The Bank of England has painted a brighter outlook for the UK economy this year, with faster growth, lower unemployment and a more modest rise in inflation.
After further signs that consumers and businesses have shrugged off the Brexit vote, the Bank revised its earlier gloomy forecasts to predict the economy would grow 2% this year – matching its 2016 performance.
That forecast was above the 1.4% figure policymakers had pencilled in for 2017 in November. It was also in stark contrast to the sharp slowdown predicted by the Bank and others in the immediate aftermath of the vote to leave the EU.

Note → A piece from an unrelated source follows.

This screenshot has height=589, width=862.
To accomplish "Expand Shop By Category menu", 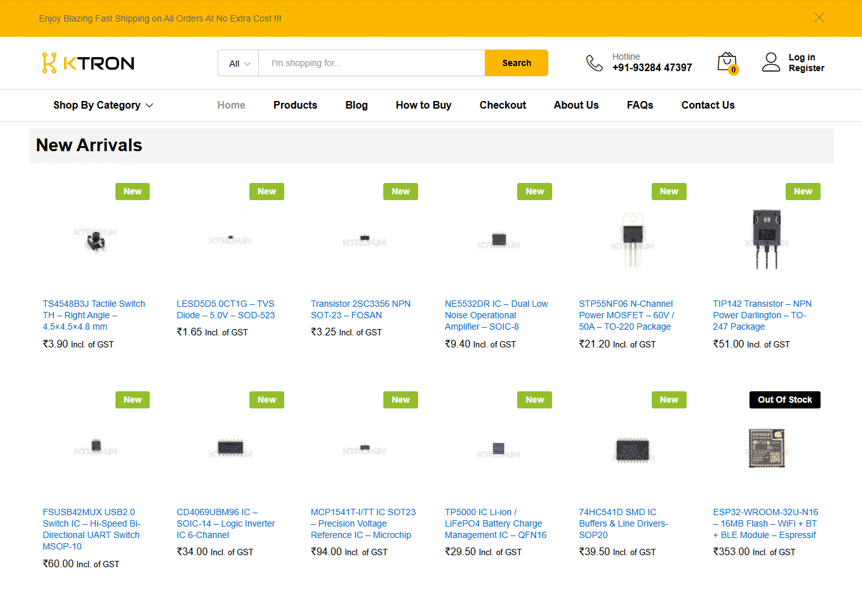I will pos(103,105).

But despite more optimistic forecasts, the central bank highlighted risks ahead. It expects business investment to fall and consumer spending to slow as rising inflation eats into household budgets. It also raised concerns about households becoming overstretched, as it predicted people would use savings to spend.
At its rate-setting meeting the Bank’s monetary policy committee, led by governor Mark Carney, voted unanimously to hold interest rates at the record low of 0.25% and to continue with a programme of electronic money printing known as quantitative easing.
Presenting the Bank’s forecasts, Carney said that plans for more government spending, stronger world growth and other factors had made policymakers more upbeat. He conceded the Bank had been too gloomy on the prospects for consumer spending since the Brexit vote. “Growth has remained resilient since the referendum,” he told a news conference.
But he flagged potential challenges ahead and sought to emphasise that the Bank could still move interest rates in either direction.
“The Brexit journey is just beginning. While the direction of travel is clear, there will be twists and turns along the way. Whatever happens, monetary policy will be set to return inflation sustainably to target while supporting the necessary adjustments in the economy,” Carney said.
Minutes from the rate-setting meeting revealed that some members of the nine-strong committee were growing more worried about inflation, which has been rising as the weak pound pushes up import costs.
The Bank’s forecast for inflation, however, was little changed from its last outlook in November. That was largely because it now believes unemployment can fall further than previously thought before wages start to accelerate.
That relatively benign inflation outlook helped push the pound down, with investors seeing less reason for interest rates to be raised to keep prices rises in check.